> **Stored data**
──────
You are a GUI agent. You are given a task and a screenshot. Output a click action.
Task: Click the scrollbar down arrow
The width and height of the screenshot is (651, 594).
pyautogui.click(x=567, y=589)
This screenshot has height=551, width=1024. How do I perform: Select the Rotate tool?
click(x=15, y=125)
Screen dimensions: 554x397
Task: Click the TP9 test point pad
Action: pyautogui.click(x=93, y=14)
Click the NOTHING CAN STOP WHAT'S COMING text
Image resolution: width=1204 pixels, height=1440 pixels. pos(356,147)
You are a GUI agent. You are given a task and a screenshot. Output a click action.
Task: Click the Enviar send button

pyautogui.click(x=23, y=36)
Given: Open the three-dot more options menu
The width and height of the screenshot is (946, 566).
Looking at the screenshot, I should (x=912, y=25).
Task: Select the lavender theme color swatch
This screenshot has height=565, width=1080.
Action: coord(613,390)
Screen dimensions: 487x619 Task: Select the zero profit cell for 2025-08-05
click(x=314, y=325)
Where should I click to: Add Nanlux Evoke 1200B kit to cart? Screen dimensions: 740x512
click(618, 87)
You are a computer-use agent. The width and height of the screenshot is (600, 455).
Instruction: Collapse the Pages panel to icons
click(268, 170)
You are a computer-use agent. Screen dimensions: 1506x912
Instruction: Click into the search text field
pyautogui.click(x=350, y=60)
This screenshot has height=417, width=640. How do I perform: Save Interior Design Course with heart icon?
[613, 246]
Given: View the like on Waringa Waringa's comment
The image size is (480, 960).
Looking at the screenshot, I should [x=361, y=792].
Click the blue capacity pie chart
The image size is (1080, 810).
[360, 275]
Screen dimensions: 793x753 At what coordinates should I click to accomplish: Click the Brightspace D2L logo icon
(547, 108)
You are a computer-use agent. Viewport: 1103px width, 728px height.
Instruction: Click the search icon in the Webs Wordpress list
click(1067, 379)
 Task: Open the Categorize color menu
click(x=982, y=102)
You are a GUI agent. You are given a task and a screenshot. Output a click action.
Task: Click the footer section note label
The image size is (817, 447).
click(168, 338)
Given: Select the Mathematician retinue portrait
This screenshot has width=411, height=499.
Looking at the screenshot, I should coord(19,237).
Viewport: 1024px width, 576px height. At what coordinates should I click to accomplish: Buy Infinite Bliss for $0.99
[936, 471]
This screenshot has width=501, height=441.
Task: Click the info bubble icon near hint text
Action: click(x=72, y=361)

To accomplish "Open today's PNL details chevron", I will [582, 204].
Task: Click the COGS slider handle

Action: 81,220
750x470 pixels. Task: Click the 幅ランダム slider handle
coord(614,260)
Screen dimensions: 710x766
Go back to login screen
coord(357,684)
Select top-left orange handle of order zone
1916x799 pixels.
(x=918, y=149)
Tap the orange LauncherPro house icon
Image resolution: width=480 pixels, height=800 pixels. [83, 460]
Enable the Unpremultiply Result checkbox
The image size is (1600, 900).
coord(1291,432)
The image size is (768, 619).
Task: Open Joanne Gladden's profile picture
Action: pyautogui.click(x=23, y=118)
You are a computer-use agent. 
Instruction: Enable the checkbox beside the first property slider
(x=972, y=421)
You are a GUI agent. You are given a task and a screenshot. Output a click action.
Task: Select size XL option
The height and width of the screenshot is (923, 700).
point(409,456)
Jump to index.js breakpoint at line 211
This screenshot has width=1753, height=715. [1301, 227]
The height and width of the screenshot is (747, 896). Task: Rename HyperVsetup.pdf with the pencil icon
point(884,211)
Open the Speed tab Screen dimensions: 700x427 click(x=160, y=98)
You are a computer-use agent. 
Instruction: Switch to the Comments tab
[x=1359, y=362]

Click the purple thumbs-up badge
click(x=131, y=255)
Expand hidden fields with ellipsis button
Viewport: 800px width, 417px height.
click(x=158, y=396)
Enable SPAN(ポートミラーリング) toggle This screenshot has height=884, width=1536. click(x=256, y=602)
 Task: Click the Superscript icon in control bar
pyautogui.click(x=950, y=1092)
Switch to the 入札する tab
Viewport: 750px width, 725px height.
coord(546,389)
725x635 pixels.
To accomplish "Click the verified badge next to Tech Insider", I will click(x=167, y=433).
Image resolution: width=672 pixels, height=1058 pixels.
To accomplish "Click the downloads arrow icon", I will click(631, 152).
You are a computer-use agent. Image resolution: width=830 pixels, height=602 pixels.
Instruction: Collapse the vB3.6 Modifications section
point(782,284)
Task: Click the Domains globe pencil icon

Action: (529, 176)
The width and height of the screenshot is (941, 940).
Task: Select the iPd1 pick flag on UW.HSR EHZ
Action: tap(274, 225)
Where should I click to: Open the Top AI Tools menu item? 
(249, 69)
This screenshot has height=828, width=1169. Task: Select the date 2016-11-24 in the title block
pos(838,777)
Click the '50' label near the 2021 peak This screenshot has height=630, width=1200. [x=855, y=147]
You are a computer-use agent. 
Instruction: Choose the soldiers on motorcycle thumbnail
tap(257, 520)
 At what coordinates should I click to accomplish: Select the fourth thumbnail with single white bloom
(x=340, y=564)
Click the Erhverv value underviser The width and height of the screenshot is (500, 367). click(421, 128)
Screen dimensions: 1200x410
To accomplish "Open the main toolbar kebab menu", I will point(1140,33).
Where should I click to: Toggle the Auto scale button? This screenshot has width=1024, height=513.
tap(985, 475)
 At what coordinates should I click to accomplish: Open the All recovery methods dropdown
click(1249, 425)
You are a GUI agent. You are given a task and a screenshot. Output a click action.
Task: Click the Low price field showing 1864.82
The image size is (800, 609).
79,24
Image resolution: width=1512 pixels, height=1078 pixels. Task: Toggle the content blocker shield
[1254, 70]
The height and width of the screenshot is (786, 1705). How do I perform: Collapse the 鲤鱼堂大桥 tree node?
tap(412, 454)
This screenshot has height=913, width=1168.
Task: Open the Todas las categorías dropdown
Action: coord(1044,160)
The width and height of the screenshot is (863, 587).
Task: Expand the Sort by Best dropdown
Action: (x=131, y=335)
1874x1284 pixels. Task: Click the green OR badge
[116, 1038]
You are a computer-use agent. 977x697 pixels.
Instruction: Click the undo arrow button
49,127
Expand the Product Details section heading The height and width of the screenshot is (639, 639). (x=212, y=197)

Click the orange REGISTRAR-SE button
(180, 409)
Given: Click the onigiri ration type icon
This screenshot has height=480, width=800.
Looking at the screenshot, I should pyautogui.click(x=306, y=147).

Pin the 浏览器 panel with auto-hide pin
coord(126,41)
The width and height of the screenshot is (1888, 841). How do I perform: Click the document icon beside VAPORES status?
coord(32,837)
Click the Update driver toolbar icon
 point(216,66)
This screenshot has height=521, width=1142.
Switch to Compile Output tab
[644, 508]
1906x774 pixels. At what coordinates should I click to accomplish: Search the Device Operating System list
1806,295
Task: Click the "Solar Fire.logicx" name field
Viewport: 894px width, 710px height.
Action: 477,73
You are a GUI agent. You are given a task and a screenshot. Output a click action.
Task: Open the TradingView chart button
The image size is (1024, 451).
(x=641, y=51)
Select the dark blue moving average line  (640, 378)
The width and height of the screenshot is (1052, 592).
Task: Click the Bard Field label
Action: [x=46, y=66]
──────
> **ACTIVITY**
All entries shown above should be duplicated without a single difference.

> **RESPONSE TO THE EXERCISE**
You are a GUI agent. You are given a task and a screenshot. Output a click action.
Task: Click the scrollbar down arrow
The width and height of the screenshot is (651, 594).
pyautogui.click(x=567, y=589)
This screenshot has height=551, width=1024. How do I perform: Select the Rotate tool?
click(x=15, y=125)
Screen dimensions: 554x397
Task: Click the TP9 test point pad
Action: pyautogui.click(x=93, y=14)
Click the NOTHING CAN STOP WHAT'S COMING text
Image resolution: width=1204 pixels, height=1440 pixels. pos(356,147)
You are a GUI agent. You are given a task and a screenshot. Output a click action.
Task: Click the Enviar send button

pyautogui.click(x=23, y=36)
Given: Open the three-dot more options menu
The width and height of the screenshot is (946, 566).
Looking at the screenshot, I should (x=912, y=25).
Task: Select the lavender theme color swatch
This screenshot has height=565, width=1080.
Action: coord(613,390)
Screen dimensions: 487x619 Task: Select the zero profit cell for 2025-08-05
click(x=314, y=325)
Where should I click to: Add Nanlux Evoke 1200B kit to cart? Screen dimensions: 740x512
click(618, 87)
You are a computer-use agent. The width and height of the screenshot is (600, 455).
Instruction: Collapse the Pages panel to icons
click(268, 170)
You are a computer-use agent. Screen dimensions: 1506x912
Instruction: Click into the search text field
pyautogui.click(x=350, y=60)
This screenshot has height=417, width=640. How do I perform: Save Interior Design Course with heart icon?
[613, 246]
Given: View the like on Waringa Waringa's comment
The image size is (480, 960).
Looking at the screenshot, I should [x=361, y=792].
Click the blue capacity pie chart
The image size is (1080, 810).
[360, 275]
Screen dimensions: 793x753 At what coordinates should I click to accomplish: Click the Brightspace D2L logo icon
(547, 108)
You are a computer-use agent. Viewport: 1103px width, 728px height.
Instruction: Click the search icon in the Webs Wordpress list
click(1067, 379)
 Task: Open the Categorize color menu
click(x=982, y=102)
You are a GUI agent. You are given a task and a screenshot. Output a click action.
Task: Click the footer section note label
The image size is (817, 447).
click(168, 338)
Given: Select the Mathematician retinue portrait
This screenshot has width=411, height=499.
Looking at the screenshot, I should coord(19,237).
Viewport: 1024px width, 576px height. At what coordinates should I click to accomplish: Buy Infinite Bliss for $0.99
[936, 471]
This screenshot has width=501, height=441.
Task: Click the info bubble icon near hint text
Action: click(x=72, y=361)

To accomplish "Open today's PNL details chevron", I will [582, 204].
Task: Click the COGS slider handle

Action: 81,220
750x470 pixels. Task: Click the 幅ランダム slider handle
coord(614,260)
Screen dimensions: 710x766
Go back to login screen
coord(357,684)
Select top-left orange handle of order zone
1916x799 pixels.
(x=918, y=149)
Tap the orange LauncherPro house icon
Image resolution: width=480 pixels, height=800 pixels. [83, 460]
Enable the Unpremultiply Result checkbox
The image size is (1600, 900).
coord(1291,432)
The image size is (768, 619).
Task: Open Joanne Gladden's profile picture
Action: pyautogui.click(x=23, y=118)
You are a computer-use agent. 
Instruction: Enable the checkbox beside the first property slider
(x=972, y=421)
You are a GUI agent. You are given a task and a screenshot. Output a click action.
Task: Select size XL option
The height and width of the screenshot is (923, 700).
point(409,456)
Jump to index.js breakpoint at line 211
This screenshot has width=1753, height=715. [1301, 227]
The height and width of the screenshot is (747, 896). Task: Rename HyperVsetup.pdf with the pencil icon
point(884,211)
Open the Speed tab Screen dimensions: 700x427 click(x=160, y=98)
You are a computer-use agent. 
Instruction: Switch to the Comments tab
[x=1359, y=362]

Click the purple thumbs-up badge
click(x=131, y=255)
Expand hidden fields with ellipsis button
Viewport: 800px width, 417px height.
click(x=158, y=396)
Enable SPAN(ポートミラーリング) toggle This screenshot has height=884, width=1536. click(x=256, y=602)
 Task: Click the Superscript icon in control bar
pyautogui.click(x=950, y=1092)
Switch to the 入札する tab
Viewport: 750px width, 725px height.
coord(546,389)
725x635 pixels.
To accomplish "Click the verified badge next to Tech Insider", I will click(x=167, y=433).
Image resolution: width=672 pixels, height=1058 pixels.
To accomplish "Click the downloads arrow icon", I will click(631, 152).
You are a computer-use agent. Image resolution: width=830 pixels, height=602 pixels.
Instruction: Collapse the vB3.6 Modifications section
point(782,284)
Task: Click the Domains globe pencil icon

Action: (529, 176)
The width and height of the screenshot is (941, 940).
Task: Select the iPd1 pick flag on UW.HSR EHZ
Action: tap(274, 225)
Where should I click to: Open the Top AI Tools menu item? 
(249, 69)
This screenshot has height=828, width=1169. Task: Select the date 2016-11-24 in the title block
pos(838,777)
Click the '50' label near the 2021 peak This screenshot has height=630, width=1200. [x=855, y=147]
You are a computer-use agent. 
Instruction: Choose the soldiers on motorcycle thumbnail
tap(257, 520)
 At what coordinates should I click to accomplish: Select the fourth thumbnail with single white bloom
(x=340, y=564)
Click the Erhverv value underviser The width and height of the screenshot is (500, 367). click(421, 128)
Screen dimensions: 1200x410
To accomplish "Open the main toolbar kebab menu", I will point(1140,33).
Where should I click to: Toggle the Auto scale button? This screenshot has width=1024, height=513.
tap(985, 475)
 At what coordinates should I click to accomplish: Open the All recovery methods dropdown
click(1249, 425)
You are a GUI agent. You are given a task and a screenshot. Output a click action.
Task: Click the Low price field showing 1864.82
The image size is (800, 609).
79,24
Image resolution: width=1512 pixels, height=1078 pixels. Task: Toggle the content blocker shield
[1254, 70]
The height and width of the screenshot is (786, 1705). How do I perform: Collapse the 鲤鱼堂大桥 tree node?
tap(412, 454)
This screenshot has height=913, width=1168.
Task: Open the Todas las categorías dropdown
Action: coord(1044,160)
The width and height of the screenshot is (863, 587).
Task: Expand the Sort by Best dropdown
Action: (x=131, y=335)
1874x1284 pixels. Task: Click the green OR badge
[116, 1038]
You are a computer-use agent. 977x697 pixels.
Instruction: Click the undo arrow button
49,127
Expand the Product Details section heading The height and width of the screenshot is (639, 639). (x=212, y=197)

Click the orange REGISTRAR-SE button
(180, 409)
Given: Click the onigiri ration type icon
This screenshot has height=480, width=800.
Looking at the screenshot, I should pyautogui.click(x=306, y=147).

Pin the 浏览器 panel with auto-hide pin
coord(126,41)
The width and height of the screenshot is (1888, 841). How do I perform: Click the document icon beside VAPORES status?
coord(32,837)
Click the Update driver toolbar icon
 point(216,66)
This screenshot has height=521, width=1142.
Switch to Compile Output tab
[644, 508]
1906x774 pixels. At what coordinates should I click to accomplish: Search the Device Operating System list
1806,295
Task: Click the "Solar Fire.logicx" name field
Viewport: 894px width, 710px height.
Action: 477,73
You are a GUI agent. You are given a task and a screenshot. Output a click action.
Task: Open the TradingView chart button
The image size is (1024, 451).
(x=641, y=51)
Select the dark blue moving average line  (640, 378)
The width and height of the screenshot is (1052, 592).
Task: Click the Bard Field label
Action: [x=46, y=66]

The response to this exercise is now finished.